▶ Passage provided
***
Identifying network flow matrix with NetObserv

Thanks to: Amogh Rameshappa Devapura and Leandro Beretta for reviewing

The NetObserv eBPF agents can observe all the traffic going through your cluster. They extract all the meaningful metadata which is then used to represent the network topology. There's everything you need there to understand who's talking to who in your cluster.

In fact, there is probably too much information, making it potentially hard to navigate, depending on what you're trying to achieve. For instance, to figure out the network policies needed for a given namespace, using only the raw data provided by NetObserv might not be the simplest way. We'd recommend using more advanced features, in particular the FlowMetrics API, which allows you to generate metrics tailored for your needs.

A use-case: NetObserv own network flow matrix

Let’s consider this use case: using NetObserv to understand its own relationships with other components. Considering you have already installed NetObserv, Loki and the FlowCollector resource with sampling set to 1.
***
▶ Collected data
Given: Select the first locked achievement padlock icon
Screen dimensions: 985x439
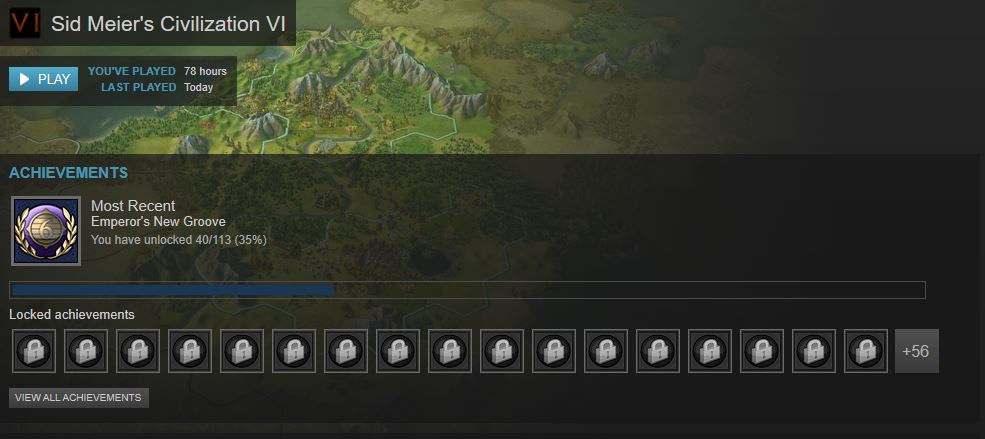Looking at the screenshot, I should 34,351.
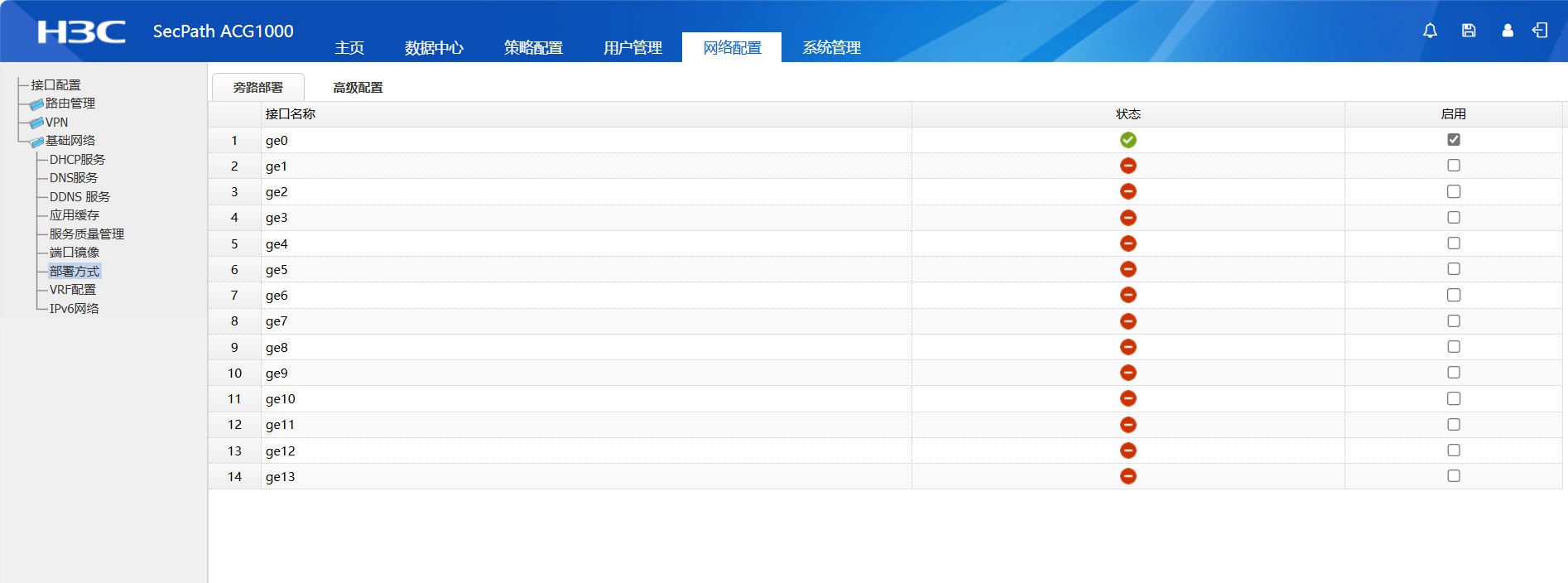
***
▶ What you will do
Can you quote the NetObserv article word for word from "The NetObserv eBPF" to "in your cluster."? Rely only on the NetObserv article, not the material.

▶ Response
The NetObserv eBPF agents can observe all the traffic going through your cluster. They extract all the meaningful metadata which is then used to represent the network topology. There's everything you need there to understand who's talking to who in your cluster.